(Your task)
Search the entries below for "Image", and copy each line where it appears.

(Material for this task)
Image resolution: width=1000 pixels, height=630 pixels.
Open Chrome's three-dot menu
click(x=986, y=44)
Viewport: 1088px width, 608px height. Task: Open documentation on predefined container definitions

---

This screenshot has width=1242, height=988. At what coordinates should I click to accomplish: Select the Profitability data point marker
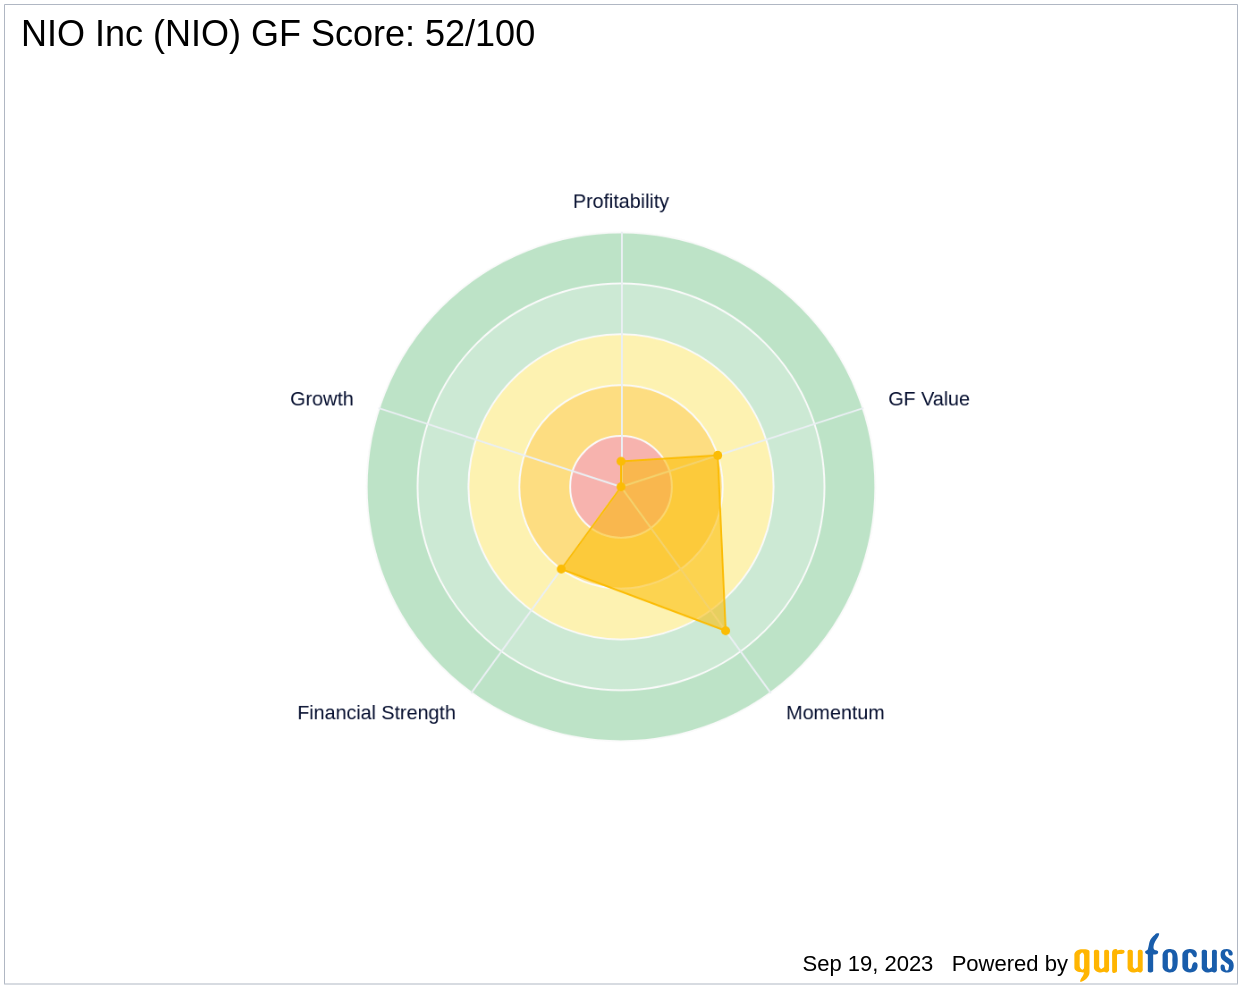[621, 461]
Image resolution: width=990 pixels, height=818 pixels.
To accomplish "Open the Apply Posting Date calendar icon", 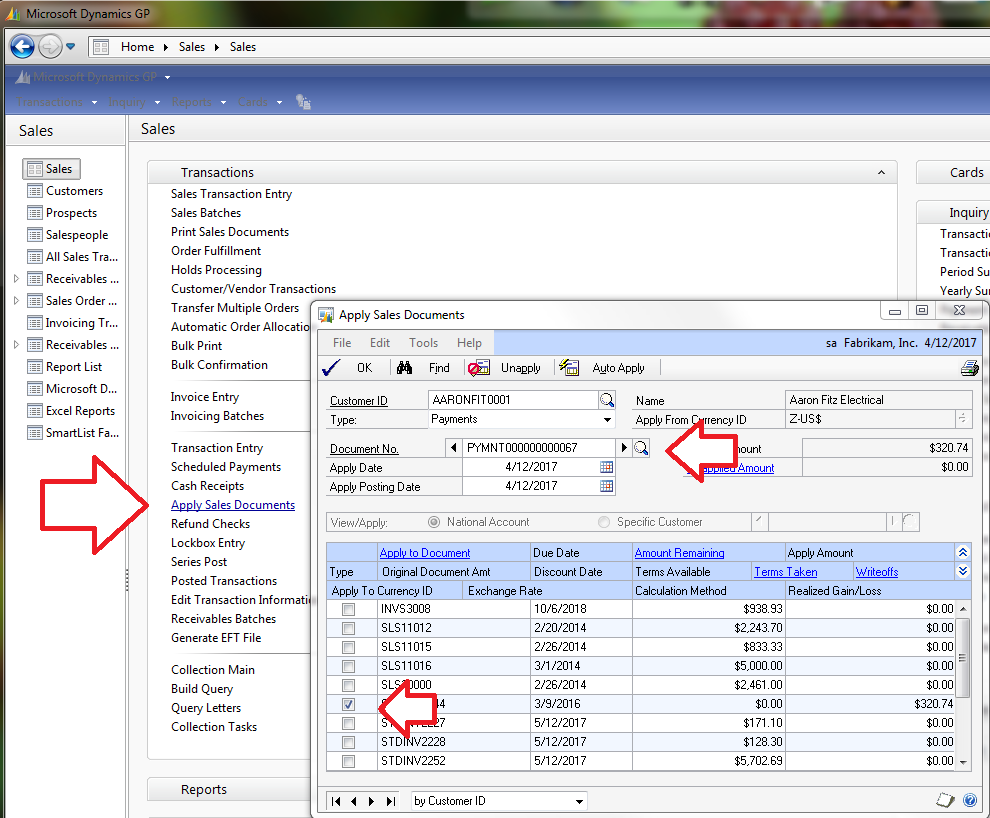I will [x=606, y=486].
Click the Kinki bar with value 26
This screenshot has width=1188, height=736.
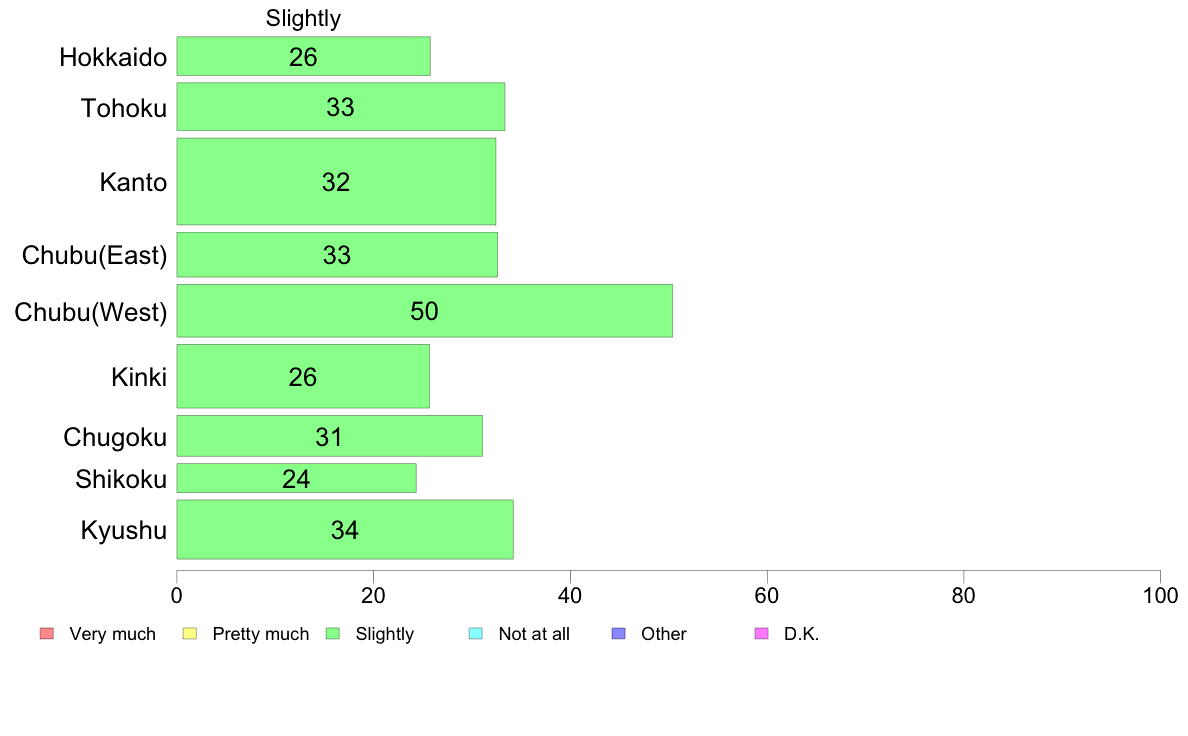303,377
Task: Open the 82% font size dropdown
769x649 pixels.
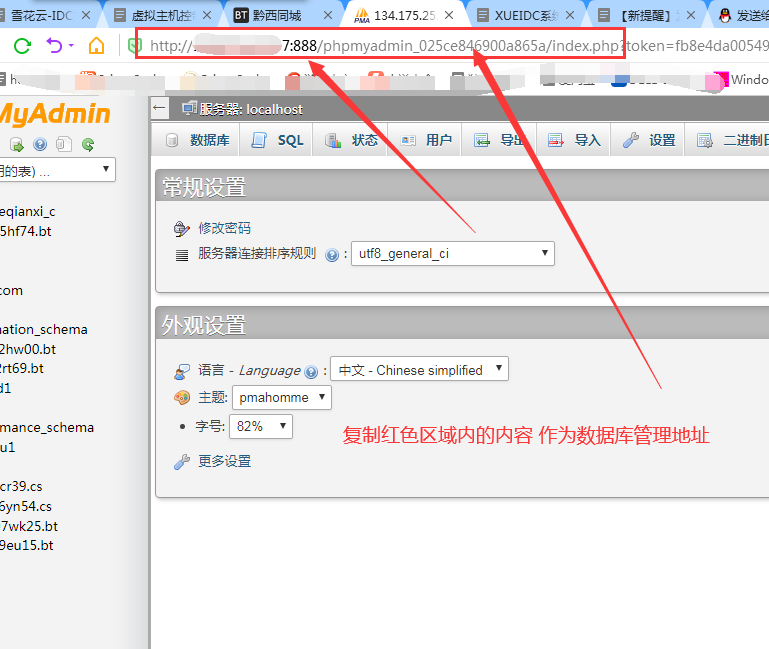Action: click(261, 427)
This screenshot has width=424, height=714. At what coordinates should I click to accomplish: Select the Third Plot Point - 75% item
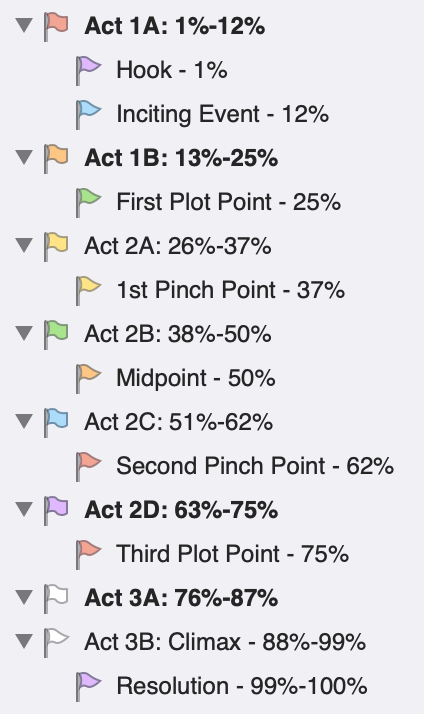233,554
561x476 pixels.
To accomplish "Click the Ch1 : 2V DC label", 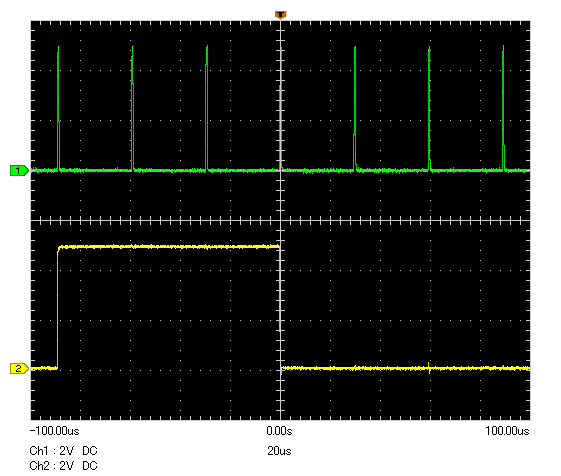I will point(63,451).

==

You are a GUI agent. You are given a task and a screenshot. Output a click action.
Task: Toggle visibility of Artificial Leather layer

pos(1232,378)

(Result)
Image resolution: width=1000 pixels, height=630 pixels.
Image resolution: width=990 pixels, height=818 pixels.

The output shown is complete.